藤倉大「ざわざわ」が2019年度 音楽之友社 第57回レコード・アカデミー賞(現代曲部門)受賞!
藤倉大の受賞コメント
Photo: Alf Solbakken
第57回レコード・アカデミー賞の現代曲部門で僕の最新アルバム「ざわざわ」が選ばれました。ありがとうございます。
僕は一応クラシックの世界の作曲家となっているのに、なんでこんなに録音にこだわるのでしょうか。僕にもよく分かりません。
「でさ、なんでそこまで録音にこだわるの?」
僕の録音に費やす労力、録音にまつわるほとんどの分野を自分でやりたいというマニアっぷりを側で見ている演奏家の友達からよく言われるのです。
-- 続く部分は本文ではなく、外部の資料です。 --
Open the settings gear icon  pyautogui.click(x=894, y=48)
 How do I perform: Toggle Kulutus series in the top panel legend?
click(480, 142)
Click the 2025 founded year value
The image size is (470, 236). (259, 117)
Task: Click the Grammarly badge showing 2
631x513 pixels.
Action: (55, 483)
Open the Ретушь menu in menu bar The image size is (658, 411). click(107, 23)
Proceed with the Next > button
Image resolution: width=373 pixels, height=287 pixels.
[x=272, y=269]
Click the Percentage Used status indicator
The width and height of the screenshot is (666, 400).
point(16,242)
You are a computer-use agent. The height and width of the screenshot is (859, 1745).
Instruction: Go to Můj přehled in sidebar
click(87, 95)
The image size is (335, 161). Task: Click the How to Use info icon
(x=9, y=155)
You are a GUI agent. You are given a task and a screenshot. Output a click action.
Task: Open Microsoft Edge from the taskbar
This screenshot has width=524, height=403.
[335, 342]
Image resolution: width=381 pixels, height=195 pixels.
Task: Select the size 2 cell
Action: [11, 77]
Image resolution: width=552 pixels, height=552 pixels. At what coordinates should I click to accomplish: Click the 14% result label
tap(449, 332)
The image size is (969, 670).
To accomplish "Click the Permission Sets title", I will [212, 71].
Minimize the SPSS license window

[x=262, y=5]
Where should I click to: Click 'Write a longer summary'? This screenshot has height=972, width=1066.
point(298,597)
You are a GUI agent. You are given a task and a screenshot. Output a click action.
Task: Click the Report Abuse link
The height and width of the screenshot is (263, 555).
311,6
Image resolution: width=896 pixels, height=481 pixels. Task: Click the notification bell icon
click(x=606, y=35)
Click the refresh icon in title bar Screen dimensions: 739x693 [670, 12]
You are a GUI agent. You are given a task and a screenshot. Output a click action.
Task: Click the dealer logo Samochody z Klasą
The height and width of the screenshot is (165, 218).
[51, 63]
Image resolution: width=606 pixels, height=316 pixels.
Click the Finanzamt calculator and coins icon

クラシックはもともと「生演奏でなんぼや!」という世界。録音はそこから派生した、まさにおまけのようなもの。
ですが、僕のポップミュージシャンの友人、デヴィッド・シルヴィアンと話していると、
ポップスとはまったく反対だね(つまりポップスでは「録音でなんぼや!」ということ)と。
だから彼らはレコーディング・アーティスト、と呼ばれるわけで。
ライヴで演奏を聴く、見るより、遥かに録音で聴く機会の方が多いのです。
もちろん、そこまで僕の音楽を元々聴く人は多くないかもしれないですが、そんな小さな世界でも生で聴くより録音聴く機会の方が多めかもしれません。
特に今はネット環境さえ整っていれば録音は聴けます。
それならなおさら録音に熱意をかけ、アルバムを作りたい、と思うのです。
自分の好み通りの録音のミックスに仕立て上げる、それは作曲するよりも、そして恐らく演奏家が作品を演奏するために費やす練習時間よりも遥かに時間がかかる作業です。
永遠に終わりのない世界でもあります。
それでもその労力を費やした向こう岸には、僕の耳が納得する音が流れてくる世界が待っています。他の人にはどう聴こえるかはわかりませんが。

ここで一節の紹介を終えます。